Eine rege Debatte entspannte sich zudem um ein Schreiben des irischen Ratsvorsitzes zum EU-Vorgehen gegen Falschetikettierung von Rindfleischprodukten.

EU will Eisenbahnnetz ohne Hindernisse für neue Bahnbetreiber

Das "Vierte Eisenbahnpaket" der Kommission zielt darauf ab, den gesamten inländischen Schienenpersonenverkehr in den EU-Mitgliedsstaaten ab 3. Dezember 2019 für neue Marktteilnehmer und Dienste zu öffnen, sodass nationale Monopole in diesem Bereich der Vergangenheit angehören. Das Kommissionsvorhaben umfasst Legislativvorschläge, mit denen im Sinne des Binnenmarkts Eisenbahnunternehmen EU-weit zu gleichen Bedingungen operieren können. Dazu will die EU sämtliche technische oder administrative Markteintrittshindernisse für neue Unternehmen beseitigen und hofft auf Qualitäts- und Effizienzsteigerungen durch den entstehenden Wettbewerb.

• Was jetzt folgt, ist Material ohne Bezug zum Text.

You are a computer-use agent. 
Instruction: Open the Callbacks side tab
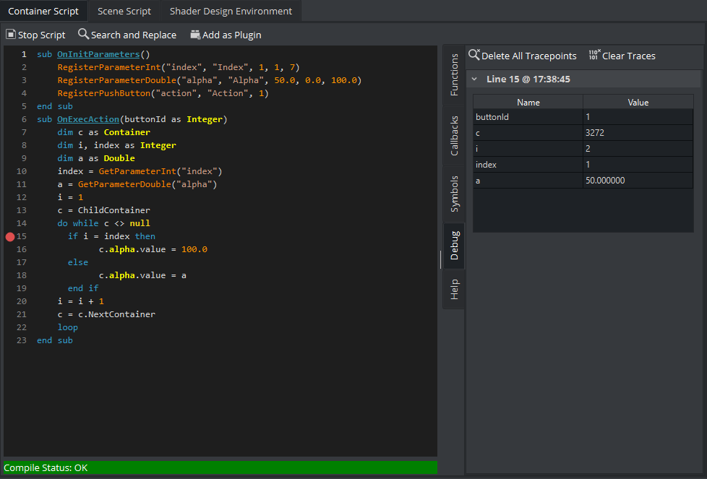[454, 135]
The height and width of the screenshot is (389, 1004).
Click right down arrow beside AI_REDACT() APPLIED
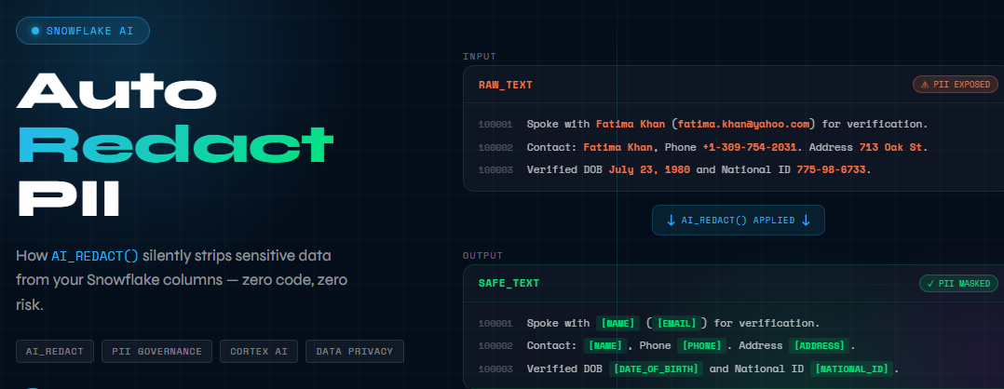[x=806, y=221]
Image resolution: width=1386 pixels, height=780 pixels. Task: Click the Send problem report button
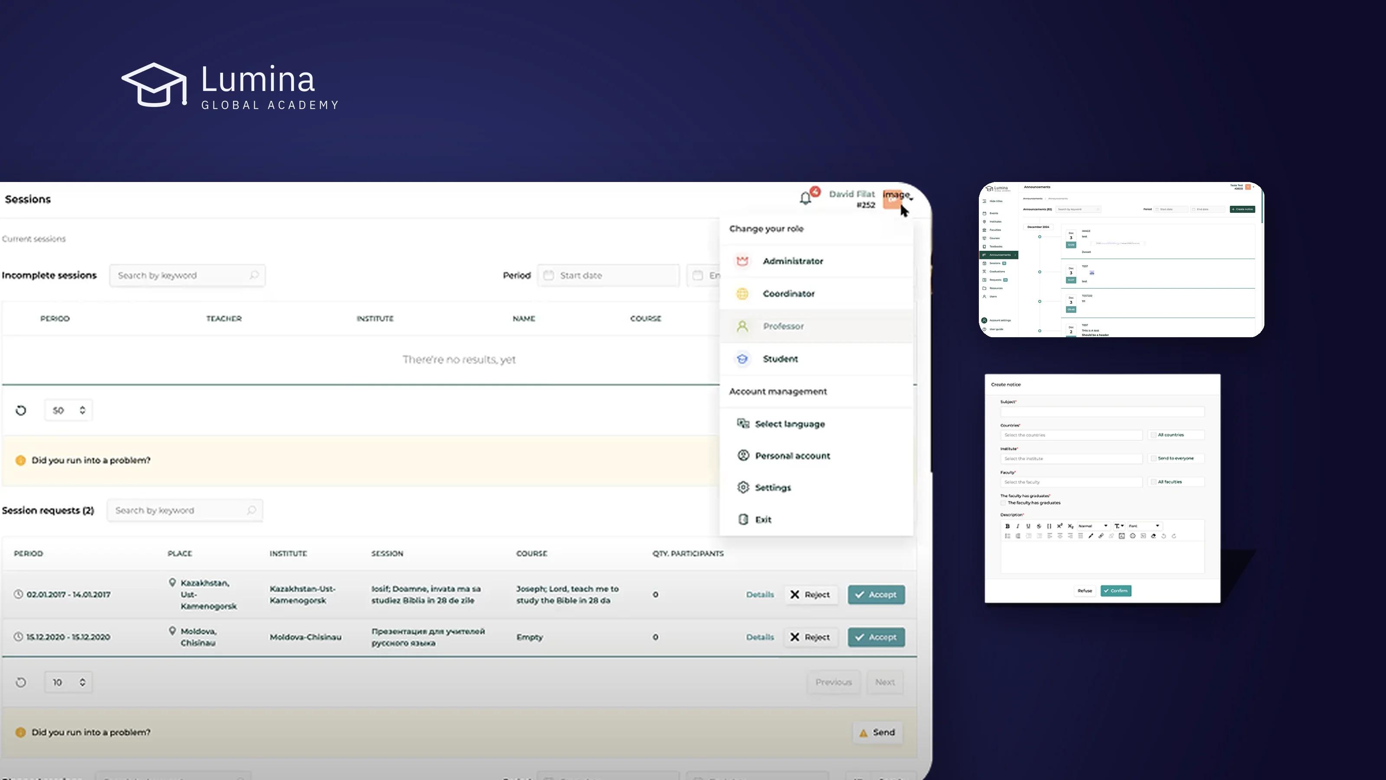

Nach den Vorstellungen der Kommission soll aus Wettbewerbsgründen auch für öffentliche, sogenannte gemeinwirtschaftliche Leistungen im Schienenpersonenverkehr Ausschreibungspflicht bestehen (COM(2013)28 final). Derzeit können Mitgliedsstaaten wählen, ob öffentliche Dienstleistungen des Schienenverkehrs außerhalb des städtischen Ballungsraumes, etwa S-Bahnen und Regionalzüge, per Ausschreibungsverfahren oder direkt vergeben werden. Ginge ein Eisenbahnunternehmen bei einer Ausschreibung allerdings leer aus, hätte laut EU-Vorschlag die zuständige Behörde das Restwertrisiko für die nicht benötigten Wagons und Lokomotiven zu tragen, müsste diese also auf Kosten der Allgemeinheit erwerben, machten die anwesende Arbeiterkammer-Expertin und ein Vertreter des Verkehrsministeriums geltend. Diesen Punkt im EU-Eisenbahnpaket bemängelte die Vorarlberger FPÖ-Bundesrätin Cornelia Michalke, obwohl sie den vermehrten Wettbewerb im Eisenbahnsektor generell positiv sah. Völlig werde man verstärkten Wettbewerb im Schienenverkehr zwar nicht aufhalten können, waren sich die Bundesrätinnen Elisabeth Kerschbaum (G/N) und Monika Mühlwerth (F/W) einig, es gelte jedoch, die notwendigen Rahmenbedingungen dafür zu schaffen. Auf die Anregung Kerschbaums, soziale und ökologische Qualitätskriterien festzulegen, bevor verpflichtende Ausschreibungen schlagend werden, wurde seitens der Arbeiterkammer zu bedenken gegeben, dass vorwiegend die Europäische Eisenbahnagentur (ERA) gemäß dem EU-Plan derartige Kriterien zu fixieren hat.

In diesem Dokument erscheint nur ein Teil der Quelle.